Friday, May 07, 2004

'Cooks and drivers were working as interrogators'

An excerpt from this story by Julian Borger in today's Guardian:

Many of the prisoners abused at the Abu Ghraib prison were innocent Iraqis picked up at random by US troops, and incarcerated by under-qualified intelligence officers, a former US interrogator from the notorious jail told the Guardian.

Torin Nelson, who served as a military intelligence officer at Guantánamo Bay before moving to Abu Ghraib as a private contractor last year, blamed the abuses on a failure of command in US military intelligence and an over-reliance on private firms. He alleged that those companies were so anxious to meet the demand for their services that they sent "cooks and truck drivers" to work as interrogators.

"Military intelligence operations need to drastically change in order for something like this not to happen again," Mr Nelson said. He spoke to the Guardian in a series of interviews by phone and email.

He claimed that "many of the detainees at the prison are actually innocent of any acts against the coalition and are being held until the bureaucracy there can go through their cases and verify their need to be released."

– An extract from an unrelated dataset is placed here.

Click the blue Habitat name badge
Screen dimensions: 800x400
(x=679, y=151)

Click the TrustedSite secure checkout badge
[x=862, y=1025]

"One case in point is a detainee whom I recommended for release and months later was still sitting in the same tent with no change in his status."

Mr Nelson said that the same systemic problems were also responsible for large numbers of Afghans being mistakenly swept into Guantánamo Bay. He estimated that "30-40%" of the inmates at the controversial prison camp had no connection to terrorism.

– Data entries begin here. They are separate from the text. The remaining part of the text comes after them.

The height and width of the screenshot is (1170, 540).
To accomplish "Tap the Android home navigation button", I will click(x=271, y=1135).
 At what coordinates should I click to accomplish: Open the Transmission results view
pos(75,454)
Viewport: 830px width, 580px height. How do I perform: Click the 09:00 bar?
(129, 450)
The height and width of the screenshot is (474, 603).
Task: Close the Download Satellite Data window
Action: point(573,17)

"There are people who should never have been sent over there. I was involved in the process of reviewing people for possible release and I can say definitely that they should have been released and released a lot sooner," he said....

There is no evidence of abuses on the scale of Abu Ghraib being committed at Guantánamo Bay, but Mr Nelson said that like the Iraqi jail, it was packed with innocent people, who are only now being released.

"Mistakes were made and people who should never have been sent there ended up there, and it's taken this amount of time to get people to take the decision to get these people out of there," Mr Nelson said.

"All it takes is the signature of a low ranking NCO to send someone right around the world and have them locked up indefinitely but it takes the signature of the secretary of defence to let them go."